There will be a London Underground strike on May 6 but the Institute of Education is in easy walking distance of Kings Cross, Euston, and St Pancras mainline stations, and is also well served by buses. Please see http://www.notrog.plus.com/busroutes/placesindex/russellsquare.htm for buses serving Russell Square.
Graduate Seminars in
Narrative Research
The NOVELLA ESRC Research Node, Institute of Education, and
the Centre for Narrative Research, University of East London
‘Environment’ as a way into exploring children’s narratives of self and space: emerging analyses from fieldwork in India and the UK
Catherine Walker, Thomas Coram Research Unit, Institute of Education
Tuesday May 6th, 5.00-6.30
The Library, Thomas Coram Research Unit, Institute of Education,
University of London, 27-8 Woburn Square, London WC1H OAA
In this presentation, I draw upon my analysis of data generated with 11-12 year old children and their families living in different socioeconomic and environmental contexts in Andhra Pradesh, India and the UK to consider how children understand and talk about their environments and themselves as present and future inhabitants of these environments. My starting point in my research is to explore children’s everyday lives and what is important to them in the spaces that make up their environments in the present, in this measure, paying attention to environment in a ‘mundane’ sense.
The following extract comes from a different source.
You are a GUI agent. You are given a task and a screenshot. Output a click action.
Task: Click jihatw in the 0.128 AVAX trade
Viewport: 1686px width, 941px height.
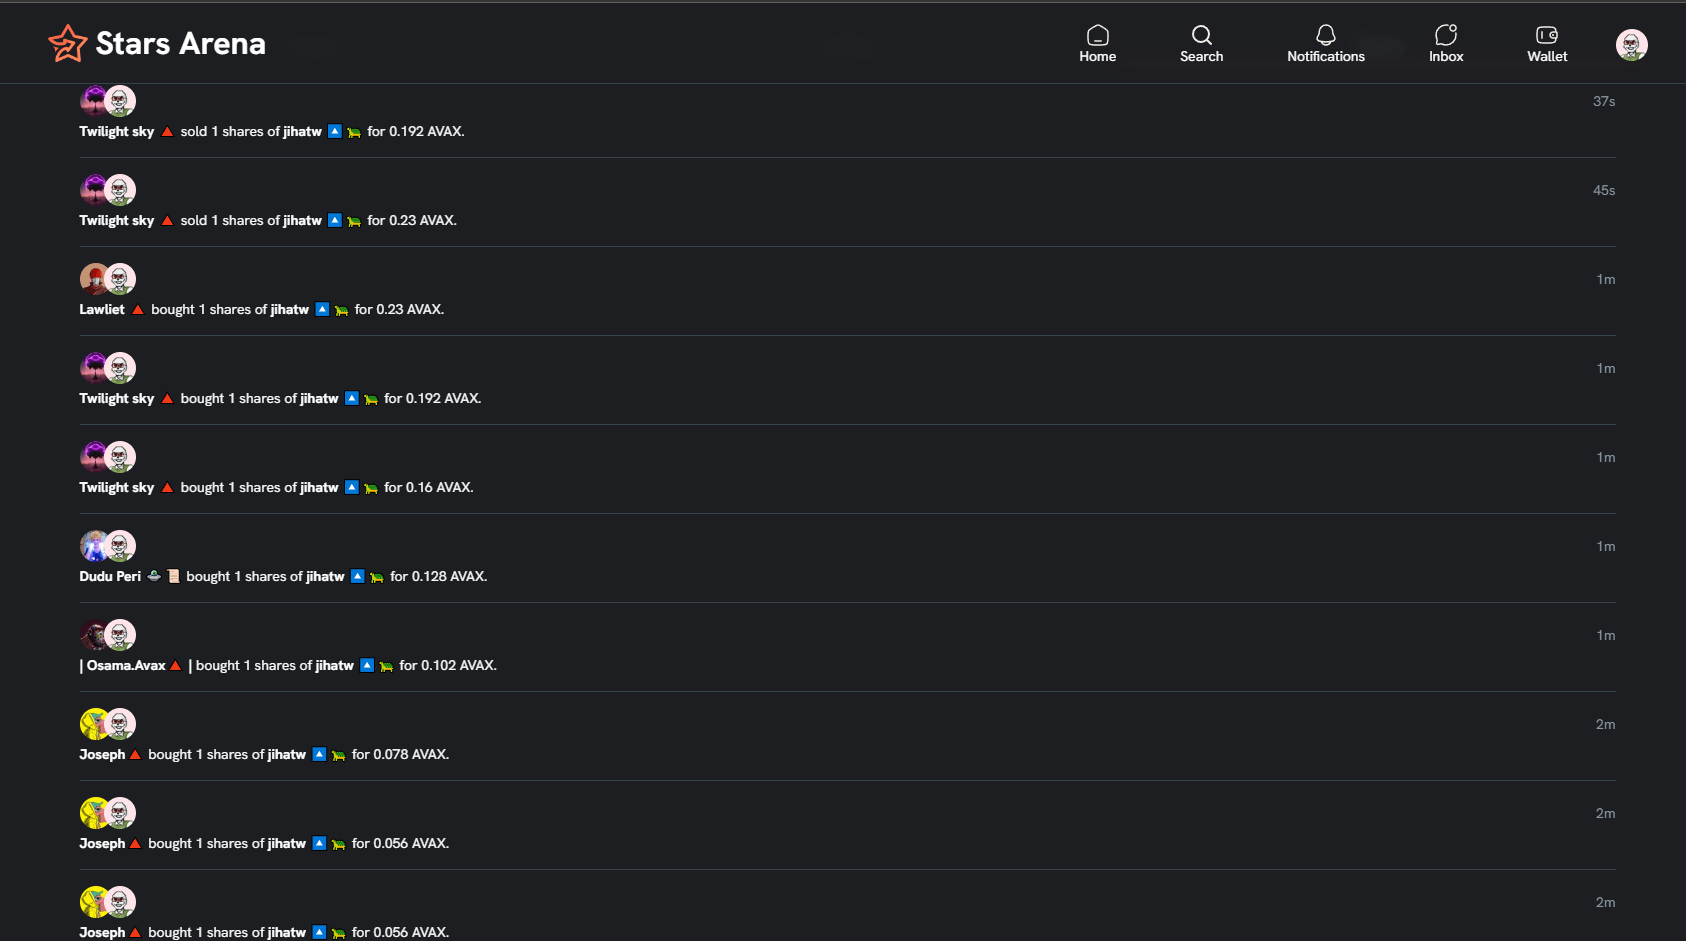(325, 577)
A further layer is to consider if and how broader socio-environmental processes discursively organised under the umbrella term ‘climate change’ are affecting children’s everyday lives, through paying attention to how children themselves bring (or not) talk about and motifs of climate change into their talk of everyday life in their environments and how these are changing. Attending to data generated with two children living in contrasting environments, a key question that I will consider in this presentation is how children talk about the particular spaces of the home and immediate surrounding area as safe or threatened by environmental hazards such as air and sound pollution and the destruction of green spaces. In addressing this question, I seek to show how a narrative analysis of data is helpful in highlighting the intimate ways that self and space are tied up in both mundane and discursive talk about environment.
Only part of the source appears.